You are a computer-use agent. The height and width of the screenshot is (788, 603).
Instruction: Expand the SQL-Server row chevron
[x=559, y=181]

- - -

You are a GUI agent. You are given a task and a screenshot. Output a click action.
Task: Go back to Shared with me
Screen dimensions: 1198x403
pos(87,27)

- - -

Report the number of lines above holding "screenshot", and only that.

— Your solution —
2